At around 1:50pm on the 27th of September 1986 more than a million helium-filled balloons were released from Public Square in Cleveland, Ohio, as a fundraising publicity stunt. While the launch itself was successful the wind blew the mass of balloons in an unexpected direction, resulting in utter chaos. Millions of dollars of property damage, many injuries, and possibly even two deaths were the result.
The stunt was coordinated by private company Balloonart by Treb, but was backed by the city of Cleveland who were keen for some good publicity. It was thought by many that the stunt would put Cleveland "on the map". Six months of planning went into the release.
Ss the planned day of the event approached a rectangular structure was assembled in the southwest quadrant of Public Square. This framework supported a net the size of a city block designed to hold the filled blooms before the big moment of the release. Underneath this net 2,500 students and other volunteers spent hour after hour filling balloons with helium.
The target was two million balloons, but an approaching storm prompted an early launch and the total topped out at 1. 4 million. At 1:50pm on the 27th of September huge crowds gathered to watch the balloons be released.
It was indeed a spectacular sight and one that set a world record just as the organizers had intended. For anyone watching in Cleveland that day the launch had all the hallmarks of a great success. The problems began in the next few days.
Most helium-filled balloons will remain aloft long enough to deflate entirely before falling to the ground. The Balloonfest balloons, however, ran swiftly into a band of rain and cool air which caused them to drop prematurely. Millions of still-inflated balloons descended on the countryside of Ohio.
There they clogged waterways and covered fields. They caused multiple traffic accidents as drivers attempted to avoid them. They spooked horses and were consumed by livestock, causing illness and injury.
They drifted down onto the runways of Burke Lakefront Airport which was forced to temporarily close.

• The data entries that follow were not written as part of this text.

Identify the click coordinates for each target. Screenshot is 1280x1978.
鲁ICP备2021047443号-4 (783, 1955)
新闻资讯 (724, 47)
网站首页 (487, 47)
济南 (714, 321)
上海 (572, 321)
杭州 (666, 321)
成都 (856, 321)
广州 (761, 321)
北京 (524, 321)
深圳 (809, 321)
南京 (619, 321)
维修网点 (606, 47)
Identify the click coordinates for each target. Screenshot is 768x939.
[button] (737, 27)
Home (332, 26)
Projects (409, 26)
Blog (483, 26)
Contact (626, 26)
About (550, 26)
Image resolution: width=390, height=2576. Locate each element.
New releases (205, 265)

Worst of all, however, the balloons blanketed Lake Erie, where they interfered with the rescue effort for two fishermen who had gone missing. A rescue helicopter had difficulty reaching the area it was tasked with searching and even when searches could be completed spotting two bodies in the water amongst a star-field of colored balloons proved impossible.
On September 29th the coast guard suspended its search. The bodies of the fishermen later washed ashore. The wife of one of the deceased men sued the organizers of Balloonfest.
So did many other people who had suffered traffic accidents or incidents involving livestock. The vast majority of cases were settled out of court, with costs outstripping all of the money that had been raised by the stunt. Balloonfest, disastrous as it was, was never repeated.
The record it set stood for less than a decade before it was broken by Disney with a much more well-planned event in 1994. If Balloonfest 86 is remembered at all, it is remembered as an unmitigated disaster.